Exercise directions – Please retype the section of the CuraEngine issue text between "I've taken to" and "for long enough.", inclusive.

Top of Text under study

Ultimaker / CuraEngine

Powerful, fast and robust engine for converting 3D models into g-code instructions for 3D printers. It is part of the larger open source project Cura.
https://ultimaker.com/en/products/cura-software
GNU Affero General Public License v3.0
1.67k stars 880 forks source link

Erroneous "Micron Moves" in curves #607

Closed lylecheatham closed 6 years ago

lylecheatham commented 7 years ago

I've taken to calling this anomaly a "Micron Move"

In the Gcode generated for curves, there is occasionally a very small move in a seemingly random direction. So far I have only observed this in Rafts, but frankly it could be happening everywhere, I just haven't stared at the printer for long enough.

Below is a excerpt from real Gcode, generated in Cura 2.7, stock settings (except for raft turned on)

57 | G1 X137.485 Y141.359 E0.54257
58 | G1 X137.068 Y141.46 E0.56
59 | G1 X136.436 Y141.598 E0.58629
60 | G1 X136.436 Y141.599 E0.58633
61 | G1 X136.05 Y141.674 E0.6023
62 | G1 X135.425 Y141.784 E0.62809

Excerpt 1. Micron moves in a harmless direction

Here is an example of a random micron move in a harmless direction. In this example we are moving in the X-, Y+ direction. On line 60 we get a micron move in the positive Y direction, which has no effect on the print.

This manifestation of the bug causes no problems in the print, as the planner will just glide right over it.

Bottom of Text under study
Top of Records shown

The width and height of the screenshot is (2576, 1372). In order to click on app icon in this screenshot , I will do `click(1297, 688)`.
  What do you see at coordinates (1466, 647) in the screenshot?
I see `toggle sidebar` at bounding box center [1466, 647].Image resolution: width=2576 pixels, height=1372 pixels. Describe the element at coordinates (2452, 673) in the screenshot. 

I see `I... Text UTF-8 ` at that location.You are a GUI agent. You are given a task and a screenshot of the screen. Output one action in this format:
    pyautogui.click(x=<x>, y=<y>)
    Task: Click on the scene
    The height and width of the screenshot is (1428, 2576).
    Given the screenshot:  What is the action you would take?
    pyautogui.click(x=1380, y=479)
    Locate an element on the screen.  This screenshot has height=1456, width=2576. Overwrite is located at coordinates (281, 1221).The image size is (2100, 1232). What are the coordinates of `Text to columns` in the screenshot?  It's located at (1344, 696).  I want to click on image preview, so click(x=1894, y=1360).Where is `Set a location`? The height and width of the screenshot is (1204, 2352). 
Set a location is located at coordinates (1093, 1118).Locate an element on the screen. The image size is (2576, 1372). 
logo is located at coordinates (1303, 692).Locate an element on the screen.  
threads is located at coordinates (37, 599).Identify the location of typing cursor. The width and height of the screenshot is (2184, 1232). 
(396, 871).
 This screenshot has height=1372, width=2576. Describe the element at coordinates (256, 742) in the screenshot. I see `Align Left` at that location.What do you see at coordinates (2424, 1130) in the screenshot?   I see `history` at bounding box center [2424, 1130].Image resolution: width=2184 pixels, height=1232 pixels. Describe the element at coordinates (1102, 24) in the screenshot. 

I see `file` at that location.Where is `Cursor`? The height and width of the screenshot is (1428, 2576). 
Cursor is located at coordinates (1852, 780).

Bottom of Records shown

Task response –
I've taken to calling this anomaly a "Micron Move"

In the Gcode generated for curves, there is occasionally a very small move in a seemingly random direction. So far I have only observed this in Rafts, but frankly it could be happening everywhere, I just haven't stared at the printer for long enough.